TASK DIRECTIONS
Each line from the one containing "Fast forward using the double-arrow icon" through the end of the data is to be written out exactly, and nothing more.

EXERCISE DATA
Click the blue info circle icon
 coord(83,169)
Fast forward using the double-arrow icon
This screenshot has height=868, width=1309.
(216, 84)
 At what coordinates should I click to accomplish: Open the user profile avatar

TASK ANSWER
Fast forward using the double-arrow icon
This screenshot has height=868, width=1309.
(216, 84)
 At what coordinates should I click to accomplish: Open the user profile avatar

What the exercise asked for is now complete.